Defensive/ST breakdown: Missouri always seems to have a strong defensive line that overachieves, and 2016 should be no different. Junior end Charles Harris is the undisputed star of the show. Harris is expected to get a first-round draft grade going into 2017 if he chooses to come out early. His counterpart was set to be sophomore Walter Brady, who was a terror as a freshman, but he was dismissed from the team at the start of fall camp. Nate Howard and Marcell Frazier will probably split the position now. Missouri has some depth inside, as Rickey Hatley, Terry Beckner Jr. and Josh Augusta form the solid base for the Tigers’ 4-3 system. Josh Moore will also compete there. The Tigers need at least one more end to step up in Brady’s absence.

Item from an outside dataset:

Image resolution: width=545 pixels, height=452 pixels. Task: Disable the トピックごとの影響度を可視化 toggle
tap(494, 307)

Donavin Newsome and Michael Scherer form the nucleus of a veteran linebacker group that has enough depth and quality to be competitive among its own members. Joey Burkett, Brandon Lee and Terez Hall will fight for the open weakside spot. Freshman Trey Baldwin has already made an impact in the middle. The secondary overachieved in 2015 and Odom is hoping they do it again. Aarion Penton returns and cornerback and Anthony Sherrils returns at safety. T.J. Warren had made a big move in spring camp but a hamstring injury has limited him in the fall. Veterans John Gibson and Logan Cheadle now look like better bets to start at corner opposite Penton, but a true freshman, Christian Holmes, is also in the mix. Thomas Wilson looks like the apparent starter at safety next to Sherrils. Cam Hilton and Greg Taylor provide depth there.

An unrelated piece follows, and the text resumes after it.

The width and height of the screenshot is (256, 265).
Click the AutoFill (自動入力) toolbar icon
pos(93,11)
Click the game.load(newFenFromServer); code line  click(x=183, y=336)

The punting job should be in solid hands with Corey Fatony, who was the best freshman punter in the country last year. There will be a new placekicker, as freshman Tucker McCann replaces Andrew Baggett. McCann has no game experience yet, but his prep numbers make a solid college career look promising. Missouri was pitiful in the return game last year, particularly on kickoffs; eight players took turns there, with none of them averaging more than 20 yards per chance.

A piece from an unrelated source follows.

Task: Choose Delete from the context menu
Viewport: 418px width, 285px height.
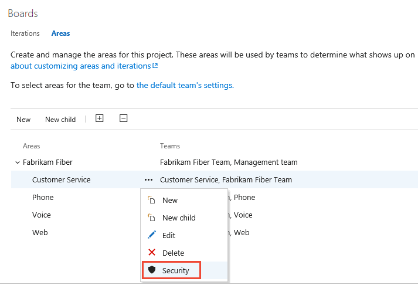Action: pos(173,253)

Overall Trend: Down. Missouri will get worse before it gets better, and that’s even if Odom proves to be a capable program leader. Odom’s staff is committed to playing freshmen and developing for the long haul, but that typically means a lot of struggle in the early going. There’s simply not enough talent on offense, particularly the offensive line, for the Tigers to be contenders right now.